▶ Passage provided:
Re: Functional difference between "replace" vs "add" then "delete missing" with a missing disk in a RAID56 array

Duncan Sun, 29 May 2016 14:13:04 -0700

Chris Johnson posted on Sun, 29 May 2016 09:33:49 -0700 as excerpted:

> Situation: A six disk RAID5/6 array with a completely failed disk. The
> failed disk is removed and an identical replacement drive is plugged in.


First of all, be aware (as you already will be if you're following the 
list) that there are currently two, possibly related, (semi-?)critical 
known bugs still affecting raid56 mode, with the result being that 
despite raid56 nominal completion in 3.19 and fix of a couple even more 
critical bugs early on, by 4.1 release, raid56 mode remains negatively 
recommended for anything but testing.

One of the two bugs is that restriping (as done by balance either with 
the restripe filters after adding devices or triggered automatically by 
device delete) can, in SOME cases only, with the trigger variable unknown 
at this point, can take an order of magnitude (or even more) longer than 
it should -- we're talking over a week for a rebalance that would be 
expected to be done in under a day, upto possibly months for the multi-TB 
filesystems that are a common use-case for raid5/6, that might be 
expected to take a day or two under normal circumstances.

▶ Dataset excerpt:
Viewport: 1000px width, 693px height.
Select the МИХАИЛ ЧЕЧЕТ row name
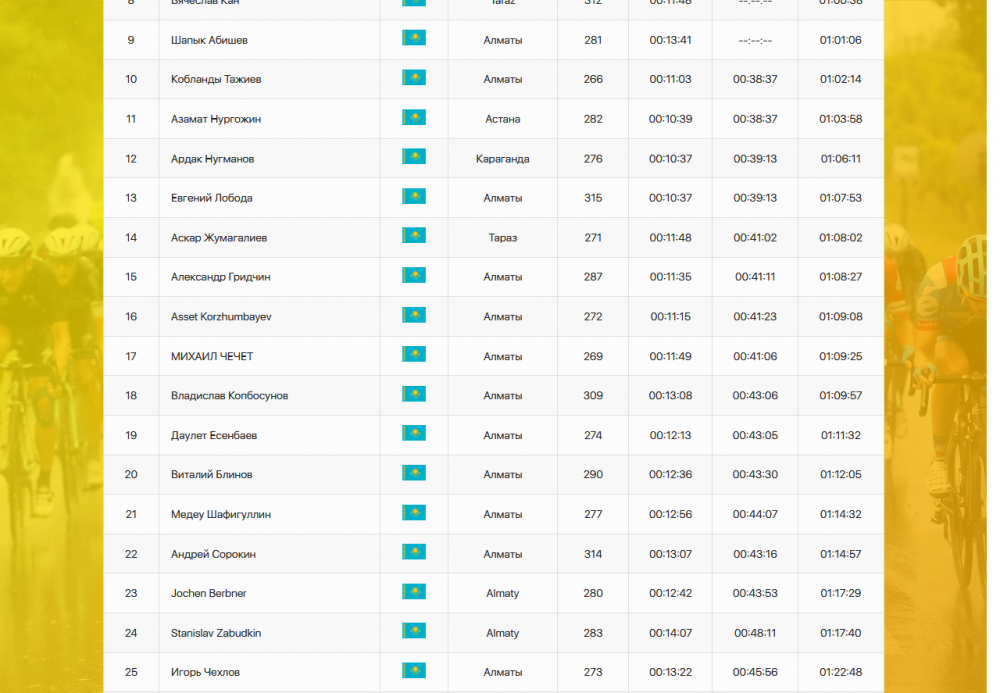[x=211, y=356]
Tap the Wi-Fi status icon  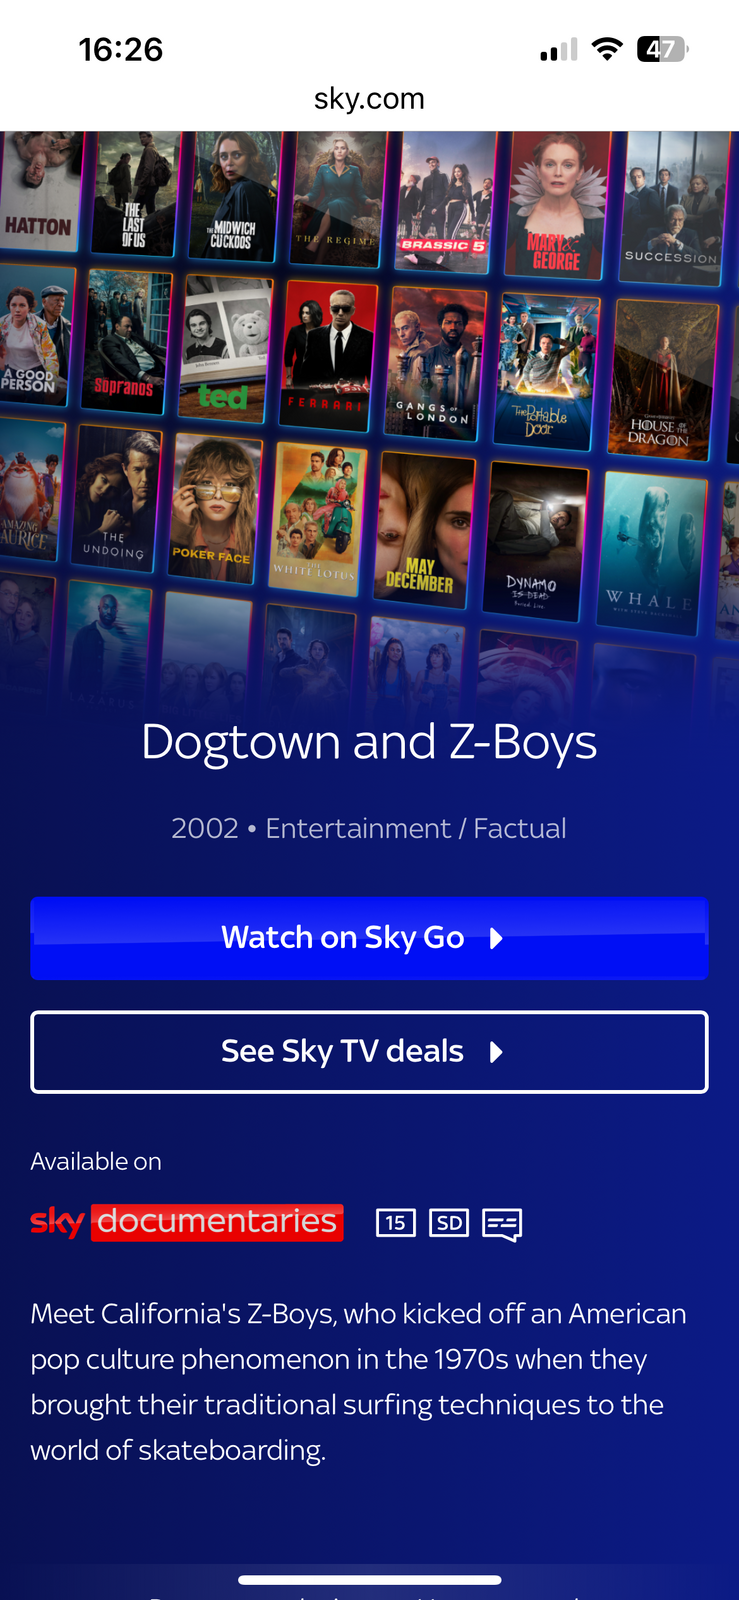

▶ Complete the following:
**A.** According to the RAID56 post, in which kernel release was raid56 mode nominally completed?
**B.** Shorten the paragraph of the RAID56 post that begins "One of the two bugs is that restriping," keeping its main facts.
The listing comes from a separate source unrelated to the RAID56 post.

▶ Solutions to each task:
**A.** 3.19

**B.** In some cases, for an unknown trigger, restriping can take an order of magnitude or more longer than it should. This applies whether balance does it with restripe filters after devices are added or device delete triggers it automatically. A rebalance expected to finish in under a day can take over a week. On multi-TB filesystems expected to need a day or two, it can take up to months.